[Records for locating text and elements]
>> start

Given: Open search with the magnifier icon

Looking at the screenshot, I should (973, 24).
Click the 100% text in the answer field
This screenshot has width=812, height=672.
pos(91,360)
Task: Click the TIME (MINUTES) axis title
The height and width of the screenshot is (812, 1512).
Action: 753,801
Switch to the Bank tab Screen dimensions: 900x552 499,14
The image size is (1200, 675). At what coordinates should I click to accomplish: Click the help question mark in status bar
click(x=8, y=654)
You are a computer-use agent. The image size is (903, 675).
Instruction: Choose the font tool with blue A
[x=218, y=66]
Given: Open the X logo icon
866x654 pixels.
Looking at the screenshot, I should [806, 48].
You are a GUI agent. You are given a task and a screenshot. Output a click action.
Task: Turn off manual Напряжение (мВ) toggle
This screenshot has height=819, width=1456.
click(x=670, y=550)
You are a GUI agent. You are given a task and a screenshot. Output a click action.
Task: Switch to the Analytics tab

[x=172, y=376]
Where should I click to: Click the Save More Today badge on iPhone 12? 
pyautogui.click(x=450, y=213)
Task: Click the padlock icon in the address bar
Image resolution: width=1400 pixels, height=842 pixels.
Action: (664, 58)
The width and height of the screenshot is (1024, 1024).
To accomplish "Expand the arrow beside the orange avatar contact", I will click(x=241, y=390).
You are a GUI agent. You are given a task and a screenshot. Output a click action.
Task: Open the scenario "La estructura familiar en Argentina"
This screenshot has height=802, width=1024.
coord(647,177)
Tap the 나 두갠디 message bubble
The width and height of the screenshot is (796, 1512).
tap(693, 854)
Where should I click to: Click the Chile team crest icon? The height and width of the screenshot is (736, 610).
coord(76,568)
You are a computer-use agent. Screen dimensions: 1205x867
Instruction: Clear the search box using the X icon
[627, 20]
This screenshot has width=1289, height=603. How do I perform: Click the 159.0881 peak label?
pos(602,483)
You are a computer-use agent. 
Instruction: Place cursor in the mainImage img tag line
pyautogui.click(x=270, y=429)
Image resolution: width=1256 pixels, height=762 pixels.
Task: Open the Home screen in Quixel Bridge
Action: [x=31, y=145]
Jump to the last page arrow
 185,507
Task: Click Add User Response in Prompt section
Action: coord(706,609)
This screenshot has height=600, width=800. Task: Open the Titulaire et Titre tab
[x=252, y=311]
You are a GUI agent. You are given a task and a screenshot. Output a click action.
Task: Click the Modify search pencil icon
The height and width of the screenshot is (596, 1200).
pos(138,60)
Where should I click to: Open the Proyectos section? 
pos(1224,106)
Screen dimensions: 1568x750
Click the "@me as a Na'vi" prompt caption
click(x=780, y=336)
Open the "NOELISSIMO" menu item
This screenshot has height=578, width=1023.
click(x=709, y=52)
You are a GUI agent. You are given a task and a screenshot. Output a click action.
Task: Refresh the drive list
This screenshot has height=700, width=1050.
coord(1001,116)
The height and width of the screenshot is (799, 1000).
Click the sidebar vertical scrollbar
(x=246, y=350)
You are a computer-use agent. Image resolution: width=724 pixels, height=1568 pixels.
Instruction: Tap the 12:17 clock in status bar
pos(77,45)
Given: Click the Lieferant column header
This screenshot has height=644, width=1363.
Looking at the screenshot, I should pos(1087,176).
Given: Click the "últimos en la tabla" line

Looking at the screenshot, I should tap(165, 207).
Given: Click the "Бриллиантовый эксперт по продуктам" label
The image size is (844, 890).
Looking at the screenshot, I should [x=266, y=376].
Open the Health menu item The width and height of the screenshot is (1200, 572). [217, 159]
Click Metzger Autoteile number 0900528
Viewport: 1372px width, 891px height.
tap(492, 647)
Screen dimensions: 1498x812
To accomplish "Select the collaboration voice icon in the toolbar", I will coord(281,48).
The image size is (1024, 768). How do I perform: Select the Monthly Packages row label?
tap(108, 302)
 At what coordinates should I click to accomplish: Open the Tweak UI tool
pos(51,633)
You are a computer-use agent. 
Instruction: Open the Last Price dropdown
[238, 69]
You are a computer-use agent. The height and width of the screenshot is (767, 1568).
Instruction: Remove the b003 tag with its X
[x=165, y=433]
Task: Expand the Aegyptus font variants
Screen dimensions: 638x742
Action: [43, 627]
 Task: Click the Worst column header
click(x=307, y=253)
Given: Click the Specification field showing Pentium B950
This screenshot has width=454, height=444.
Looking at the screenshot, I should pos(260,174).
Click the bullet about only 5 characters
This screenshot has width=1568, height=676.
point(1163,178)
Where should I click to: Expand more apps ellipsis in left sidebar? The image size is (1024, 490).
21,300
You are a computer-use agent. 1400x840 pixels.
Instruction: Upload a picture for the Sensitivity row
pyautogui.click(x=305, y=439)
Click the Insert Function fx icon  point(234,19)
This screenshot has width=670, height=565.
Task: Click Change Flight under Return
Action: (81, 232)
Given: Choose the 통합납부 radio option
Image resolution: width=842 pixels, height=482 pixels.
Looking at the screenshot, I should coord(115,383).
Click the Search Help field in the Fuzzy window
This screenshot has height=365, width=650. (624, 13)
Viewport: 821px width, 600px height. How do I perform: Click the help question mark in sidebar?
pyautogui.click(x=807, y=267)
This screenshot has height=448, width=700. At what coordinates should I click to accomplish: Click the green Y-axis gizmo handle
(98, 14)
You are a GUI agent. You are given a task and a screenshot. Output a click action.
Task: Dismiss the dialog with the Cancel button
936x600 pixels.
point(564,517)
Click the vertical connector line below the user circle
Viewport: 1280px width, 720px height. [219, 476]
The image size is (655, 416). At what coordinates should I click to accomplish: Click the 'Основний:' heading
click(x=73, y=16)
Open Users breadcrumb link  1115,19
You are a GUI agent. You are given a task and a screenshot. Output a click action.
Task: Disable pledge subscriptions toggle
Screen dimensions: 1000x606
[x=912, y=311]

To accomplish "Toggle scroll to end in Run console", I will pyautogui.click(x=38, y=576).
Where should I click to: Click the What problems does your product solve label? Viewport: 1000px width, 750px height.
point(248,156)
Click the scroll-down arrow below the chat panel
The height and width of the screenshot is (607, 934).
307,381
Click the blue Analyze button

>> end

- [YOUR TASK] Copy out the records exactly, beginning with the line that contains "You are a computer-use agent. The height" and continuing through the line that contains "Action: [43, 627]".

- [CORRECT RESPONSE]
You are a computer-use agent. The height and width of the screenshot is (767, 1568).
Instruction: Remove the b003 tag with its X
[x=165, y=433]
Task: Expand the Aegyptus font variants
Screen dimensions: 638x742
Action: [43, 627]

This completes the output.